But is it art? The skate bowl aesthetic

As canvases for graffiti go, the skate bowl at Strawberry Hill Park is enigmatic. A convex structure, the bowl by definition does not thrust itself before the community eye; park users must step up to the lip to see the startling melange of glyphs and idioms scrawled in spray paint across the once-gleaming white concrete.

As canvases for graffiti go, the skate bowl at Strawberry Hill Park is enigmatic.

A convex structure, the bowl by definition does not thrust itself before the community eye; park users must step up to the lip to see the startling melange of glyphs and idioms scrawled in spray paint across the once-gleaming white concrete. Much different than, say, the facade of a commercial building in a busy urban setting, where such an outbreak would visually assail all passersby.

At the same time, graffiti at a facility devoted to skateboarding seems almost inevitable, an aesthetic by-product of edgy youth culture in a gallery it can call its own.

Does it belong? We’ve printed several letters of late, penned by youths upset by the graffiti and hopeful that park officials will clean it up. By happenstance, photographer Joel Sackett captured some of the images in this week’s “Close to Home” feature, as a backdrop to young aerialists grounded by puddles in the bowl’s bowels.

Park officials say they’re looking into the graffiti that, depending on your point of view, either “adorns” or “blights” a skate park built five years ago after a $100,000 fund drive. There is no specific policy regarding art at the facility; there is also some question as to whether removing the painted images through sandblasting or some other means would damage the skating surface, and whether the community at large really cares about graffiti there anyway.

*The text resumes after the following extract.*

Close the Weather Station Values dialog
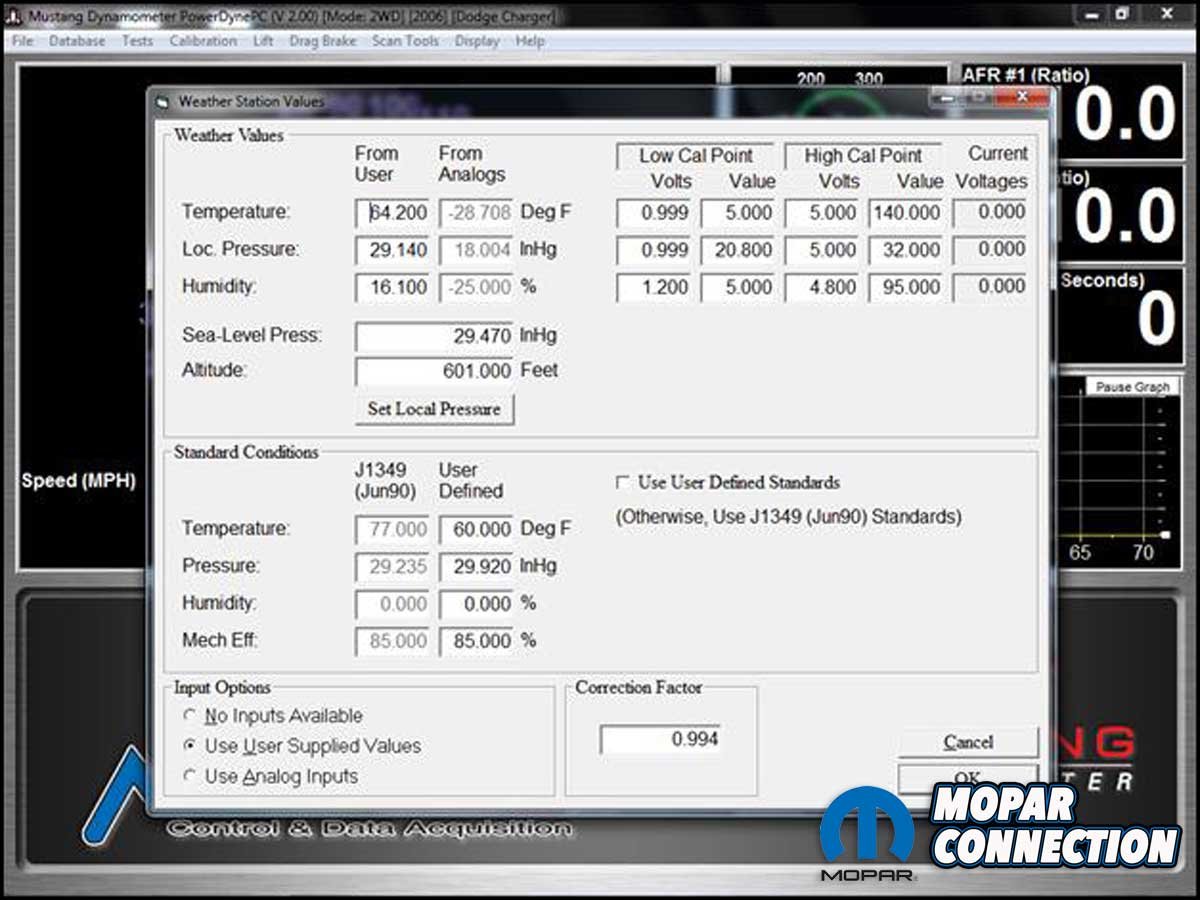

Do we? There have been whole studies devoted to the

semiotics of “tagging,” which dates back at least as far as Pompeii and emerged as an American phenomenon in post-war urban areas, first as gangs marked their neighborhoods, and later as a form of artistic expression pursued for its own sake. Debate has followed over the extent to which such works – some of them elaborate murals, highly stylized and visually arresting, to be sure – rise above garden-variety vandalism toward some aesthetic ideal. Whatever their artistic merits, graffiti murals are almost always uninvited, and that’s certainly the case at Strawberry Hill. Too, there is the question of just what message is being conveyed. While the casual viewer can usually make little sense of street hieroglyphics, they do impart meaning to someone. And the very presence of graffiti itself often becomes a signifier that a neighborhood has surrendered itself to seedy elements and decay.

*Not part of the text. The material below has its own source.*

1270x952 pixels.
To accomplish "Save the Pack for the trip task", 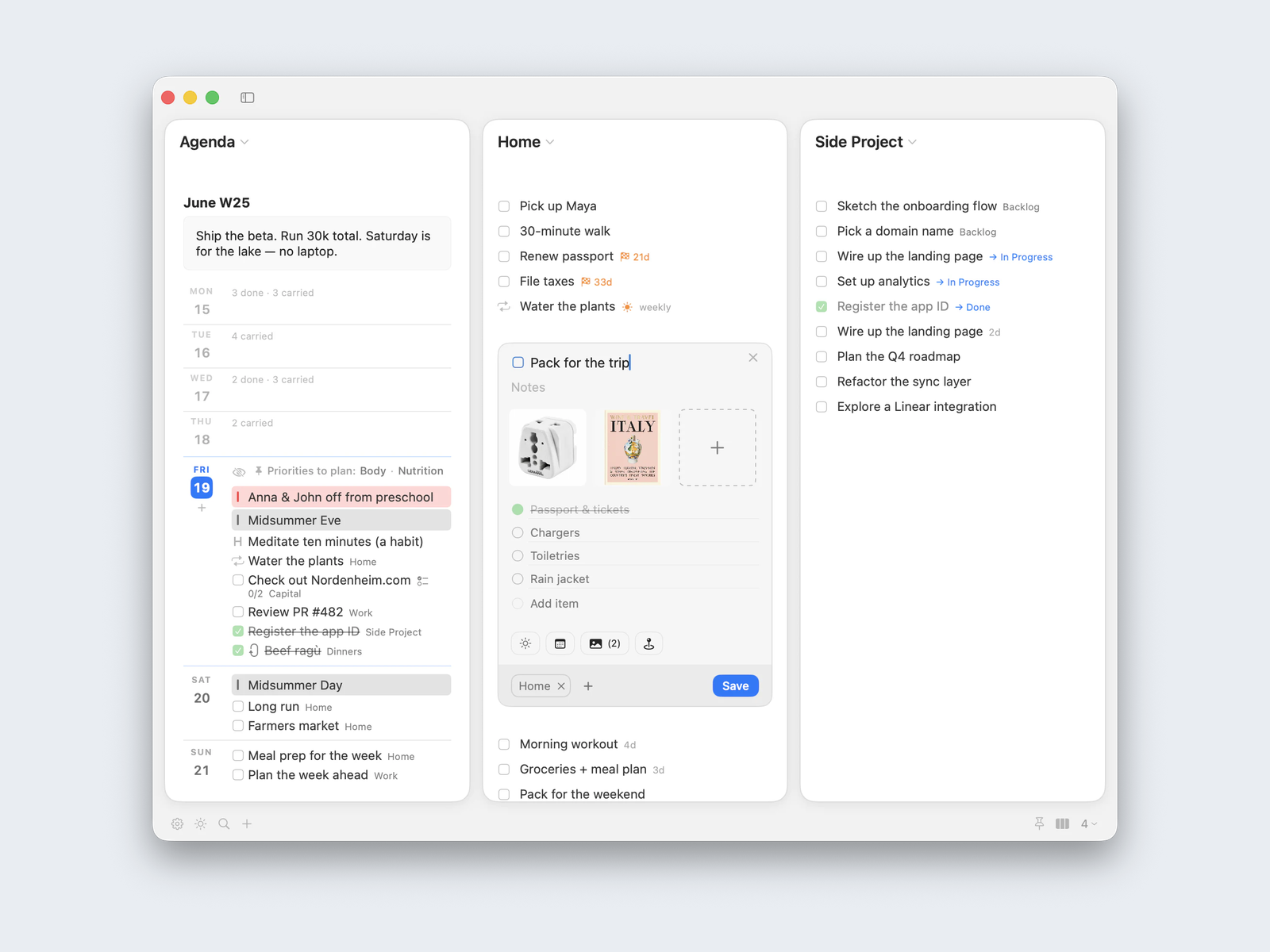I will [x=735, y=686].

As to what seems to be on the minds of our skate bowl artists, the answer would seem to be marijuana, given the number of representations of pot leaves, smoking devices and “blunts” (what your generation used to call “doobies”). Much of the graffiti appears to be nonsense, although one amusing inscription reads, “Set the controls for the heart of the sun,” perhaps a version of Neil Young’s “better to burn out than fade away” contemporized for the younger set.

Taken as a whole, it would be easy to say the skate bowl graffiti symbolizes nothing beyond adolescent ennui. Whether the park district can countenance paintings of marijuana leaves on any of its facilities, that’s another question. At least there is no profanity, no racist slogans, and no representations of private parts.

Perhaps our skateboarders are aesthetes after all.